A similar diversity of crops is also found in human habitats. A large number of crop species and their variants constitute our food basket. Humankind becomes poorer with the loss of each crop variety. The term agro-biodiversity as described in the Plants Variety and the Farmers' Rights Act 2001 reflects this realization. Agro-biodiversity hotspots are the regions where crop species and their variants nurture human beings and are being nurtured by the human society. I am not sure if any other country has made an endeavour to map these ecosystems.
On conserving crop diversity in India:
Crop diversity has evolved through centuries and has built in the wisdom of seasonal climatic changes and appropriate food needs. About 166 crop varieties originated in India. For instance, the varieties of rice with different flavour, taste and use in various regions of India is amazingly large.
But with recent trends of changing food habits and lifestyles, some of our local landraces have lost appeal. On the pretext that India is not self-sufficient in food production, commercial breeders are pushing their products. The green revolution, which stressed on the cultivation of high-yielding varieties, also led to the loss of local varieties. That is why M S Swaminathan, one of the founders of the green revolution, now advocates evergreen revolution stressing the need for conserving local races of crops.
These are our insurance against gene erosion. To facilitate their conservation, there is a need to document native landraces and prepare an inventory of the crop varieties in the country. We may also need to prepare a red data book of cultivated plants in India--comparable to iucn's red data book on endangered fauna.
By 2050, India's population will outstrip that of China with an estimated population of 1,628 million.

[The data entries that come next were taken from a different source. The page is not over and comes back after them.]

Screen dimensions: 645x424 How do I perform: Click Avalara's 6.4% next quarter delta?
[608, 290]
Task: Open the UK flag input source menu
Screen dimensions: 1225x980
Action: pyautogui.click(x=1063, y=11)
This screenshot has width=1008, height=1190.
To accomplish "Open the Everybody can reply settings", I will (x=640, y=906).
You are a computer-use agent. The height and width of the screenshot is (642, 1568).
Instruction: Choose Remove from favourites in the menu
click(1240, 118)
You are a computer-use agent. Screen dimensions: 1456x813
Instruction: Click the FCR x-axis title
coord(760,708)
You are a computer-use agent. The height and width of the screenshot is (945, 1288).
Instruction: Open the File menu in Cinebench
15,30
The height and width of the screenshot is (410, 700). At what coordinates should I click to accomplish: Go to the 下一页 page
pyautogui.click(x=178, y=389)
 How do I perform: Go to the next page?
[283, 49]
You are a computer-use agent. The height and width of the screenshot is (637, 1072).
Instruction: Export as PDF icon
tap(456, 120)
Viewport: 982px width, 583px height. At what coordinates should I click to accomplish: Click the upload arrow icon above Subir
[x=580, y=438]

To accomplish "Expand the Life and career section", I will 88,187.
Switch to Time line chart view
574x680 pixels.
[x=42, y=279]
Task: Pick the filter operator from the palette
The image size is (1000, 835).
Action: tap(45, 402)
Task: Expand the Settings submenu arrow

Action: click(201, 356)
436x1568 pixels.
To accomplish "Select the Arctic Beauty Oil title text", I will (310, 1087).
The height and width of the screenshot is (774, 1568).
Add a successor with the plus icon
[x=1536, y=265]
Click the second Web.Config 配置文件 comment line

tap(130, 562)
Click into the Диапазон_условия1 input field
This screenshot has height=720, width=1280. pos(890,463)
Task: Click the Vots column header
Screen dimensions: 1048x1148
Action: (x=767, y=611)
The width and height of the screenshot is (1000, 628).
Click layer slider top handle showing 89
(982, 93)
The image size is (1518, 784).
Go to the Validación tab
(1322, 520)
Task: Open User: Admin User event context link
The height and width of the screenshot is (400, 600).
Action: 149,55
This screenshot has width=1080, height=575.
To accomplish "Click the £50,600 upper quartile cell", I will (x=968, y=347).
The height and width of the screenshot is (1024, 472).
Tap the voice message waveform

We will have about 800 million livestock occupying the same land area. This would take a toll on our vegetation resulting in extinction of landraces and species. Hence, planning for the nation's food security, where traditional farmers and native agro-biodiversity get their due is essential.
On agro-biodiversity hotspots in India:
We have identified 22 regions that have high genetic diversity of each crop. Some of these are the Gangetic Delta, Eastern Himalayas, Khasi-Garo Hills, Chhotanagpur, Bastar, Koraput, Kathiawar, Konkan and Malabar. These are tribal-dominated regions. Wild relatives of cereals, millets, pulses, certain vegetables and their primitive cultivars are still cultivated in these areas. In each community, these plants have specific usage. But with modernization, such traditional knowledge is disappearing and so is the seeds.
On farmers' rights:
So far, any scientist or institution could make modifications to an existing seed variety and claim the credit for a new plant variety. They seldom owned up from where they got the initial seed or the plant material. Now they will have to spell out the rightful owners.
The act also has the provision for monetary support, up to Rs 10 lakh to farmers or communities who conserve their seed heirloom.
On patent regimes:
The patent regime under the International Union for the Protection of New Varieties of Plants which is followed worldwide, keeps breeders' interests above that of farmers. To succeed in the present-day patent and trade regimes, farmers must know their economic interests. They must have documentary proof of their knowledge.